In 1914, Franz Joseph, Emperor of Austria-Hungary, overreacted to the assassination of his heir presumptive, the archduke Franz Ferdinand. He started a war with Serbia – which he wrongly accused of having been involved in the assassination. He wanted to prevent the breakup of his landed empire in Europe, but the war that followed put an end to that empire.

In 1914, Russia's tsar, Nicholas II, listened to his military advisors, all of them overreacting to Franz Joseph going to war against Serbia. Instead of saving Serbia – which did well militarily against Austria-Hungary at the beginning of the war – the war was a disaster. The Russians did not protect Serbia by going to war, and the war ended tsarist Russia and the tsar and his family.

The German king, Wilhelm II, overreacted to the assassination of his friend, Archduke Franz Ferdinand, and promised Austria-Hungary his full support, in other words a blank check, in dealing with the Serbs responsible for the assassination. And Wilhelm, along with his military chiefs, overreacted to Russia mobilizing its armies: it declared war and went on the offensive against Russia and its ally France, who were on their way to making war on Germany. It would have been better for Germany had it merely defended its borders. Britain would not have entered the war. Germany would not have looked like an aggressor. The United States would not have entered the war. And Germany did succeed in driving the Russians and the French from German soil.

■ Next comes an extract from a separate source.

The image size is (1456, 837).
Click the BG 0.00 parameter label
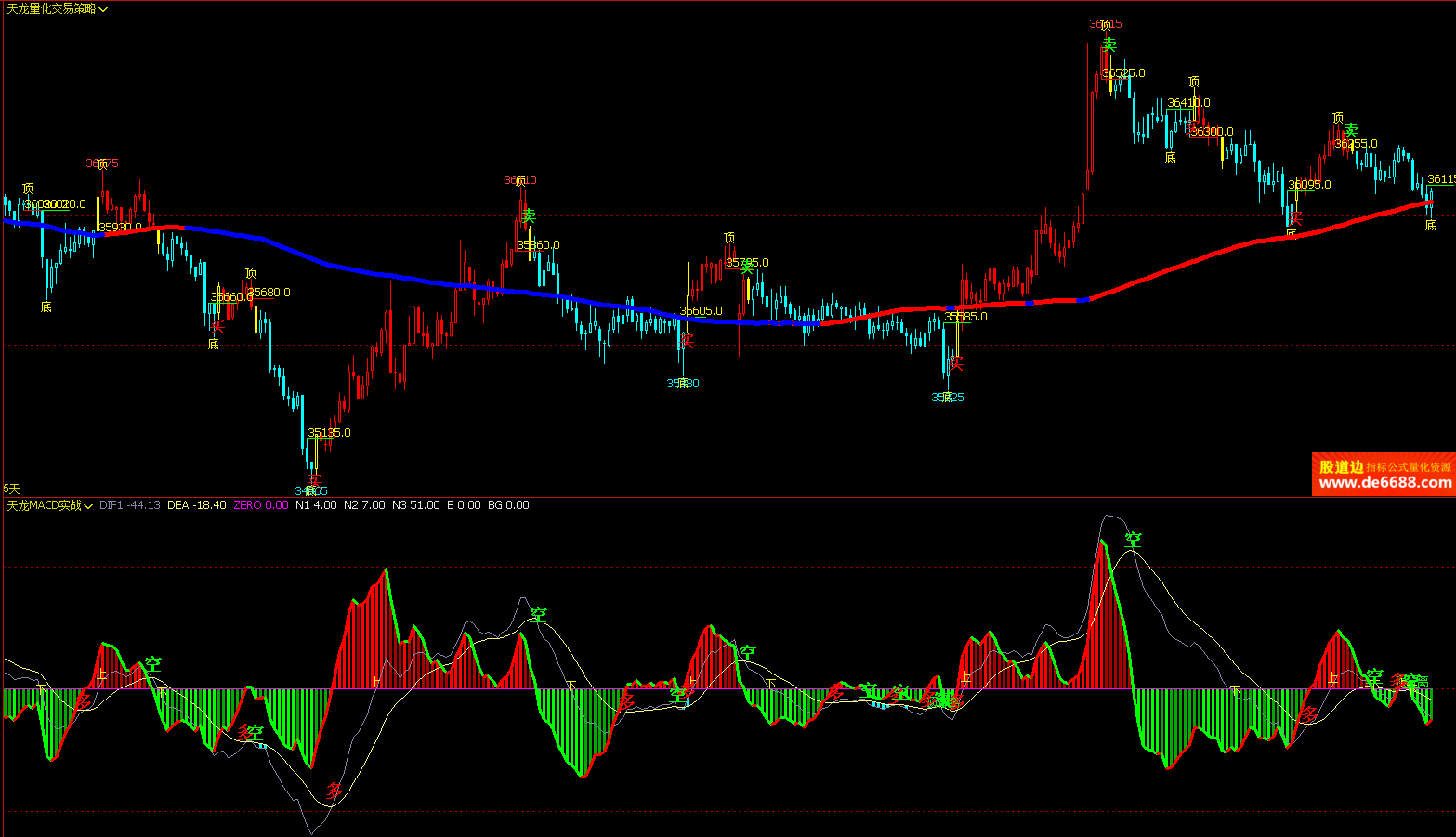click(x=508, y=505)
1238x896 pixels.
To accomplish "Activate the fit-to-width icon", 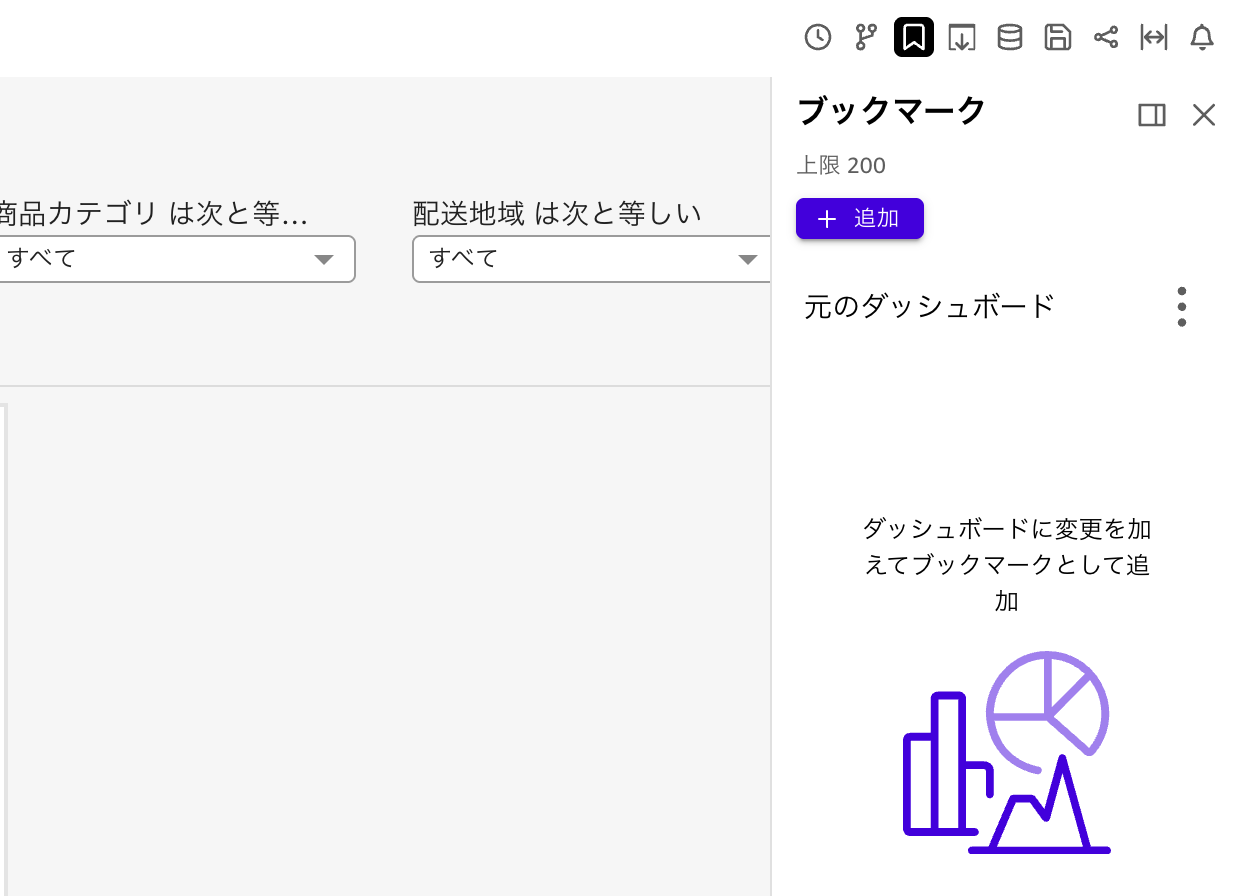I will click(1153, 37).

The United States overreacted to the naval blockade war between Germany and Britain by going to war against Germany and its allies, President Woodrow Wilson claiming that he was saving the world for democracy and fighting a war to end all wars – which was nonsense.

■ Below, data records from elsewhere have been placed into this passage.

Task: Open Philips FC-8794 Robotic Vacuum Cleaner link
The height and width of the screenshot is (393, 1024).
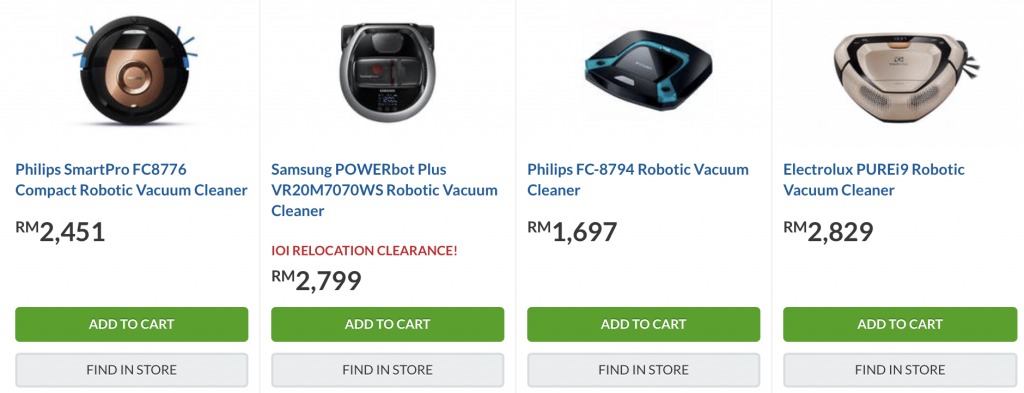Action: [x=638, y=180]
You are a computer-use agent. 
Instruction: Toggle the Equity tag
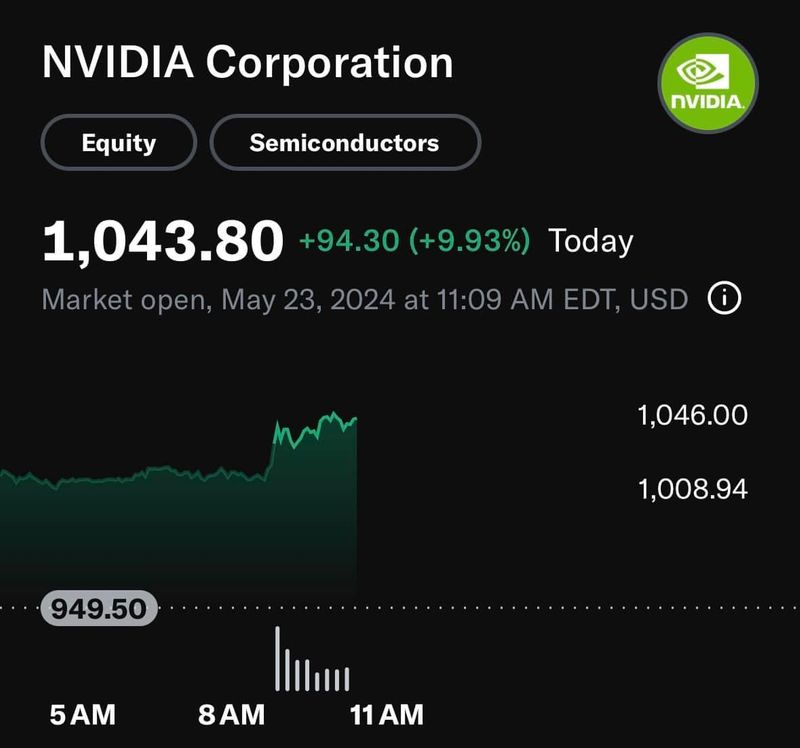pos(116,142)
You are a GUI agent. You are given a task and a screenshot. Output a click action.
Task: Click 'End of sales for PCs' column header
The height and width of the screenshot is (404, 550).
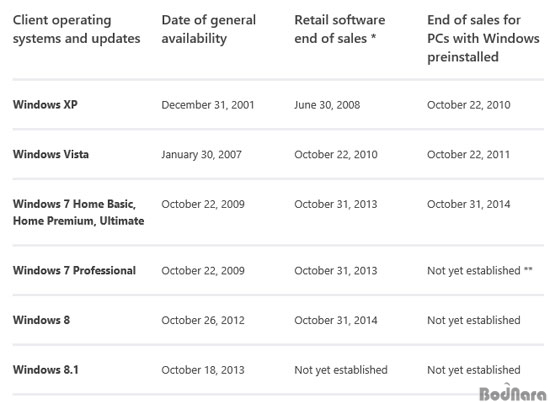(483, 38)
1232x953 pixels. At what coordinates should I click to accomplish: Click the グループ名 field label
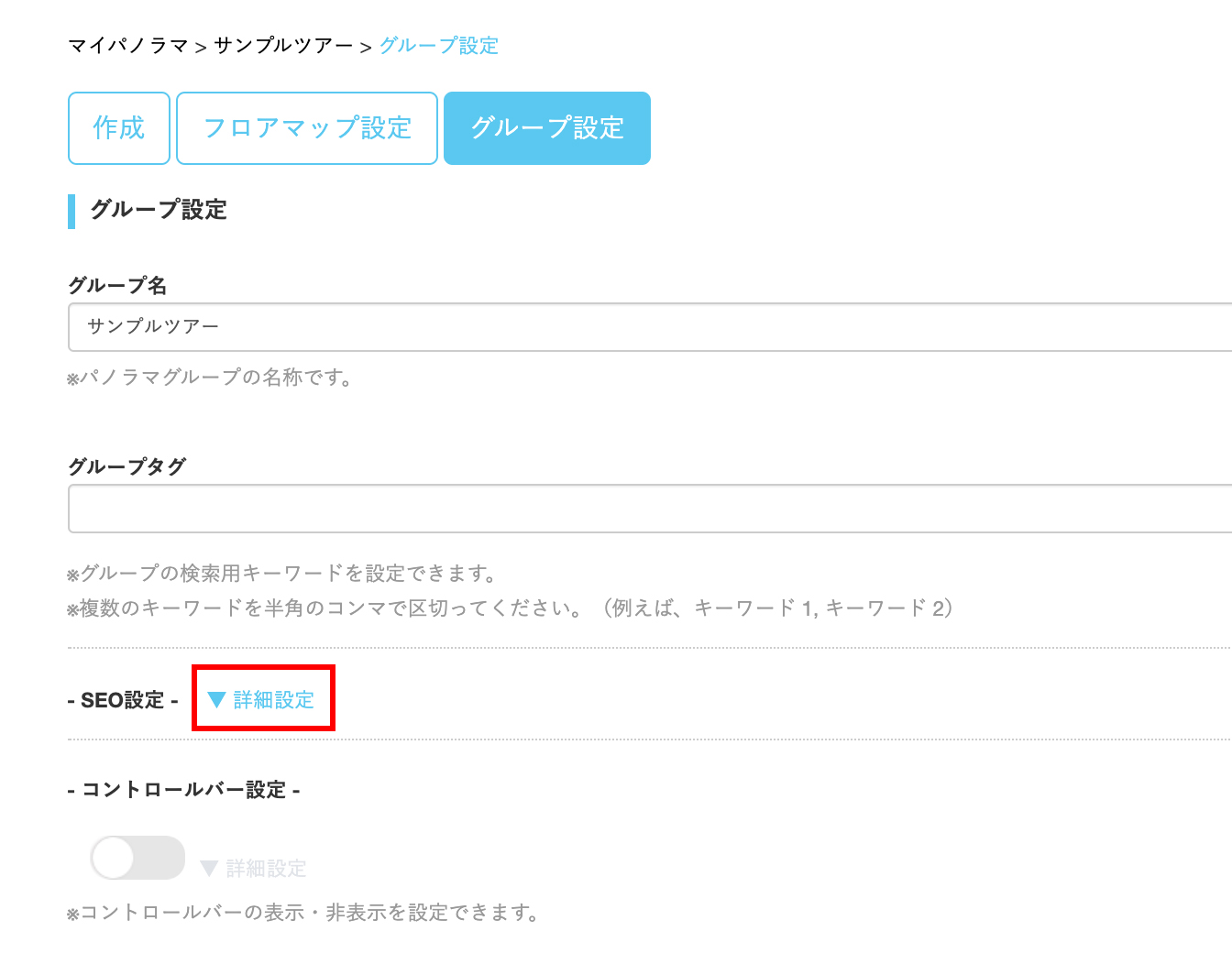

The victors of World War I overreacted by imposing conditions on Germany at the Paris Peace Conference in 1919, the British having demonized the Germans and France fearing a future German invasion. This created a burden for the new democratic government in Germany that had replaced rule by Germany's monarchy and conservatives, and it contributed to the rise of an anti-democratic German leader who would indeed invade France.

In the 1920s people in the United States overreacted to the unpleasant realities of the Great War and to the failures and deceits of that war by becoming  reluctant to contribute to a military alliance committed to defending against another military aggression in Europe. And in doing so they made another terrible war in Europe more likely. In Britain also was an overreaction to the sacrifices that had been made in the Great War. Britain also erred on the side of pacifism.

Many Germans, Hitler among them, overreacted to their nation's humiliation. Rather than patience and a gradual negotiating away of negative aspects of the Versailles Treaty, as pursued by the German chancellor Gustav Stresemann, Hitler and his supporters wanted to smash the treaty without delay. In doing so, Hitler started another war, which resulted in another disaster for Germany.

Humanity's capacity for overreaction continues. Finding the right balance between overreaction and under reaction is forever humanity's challenge.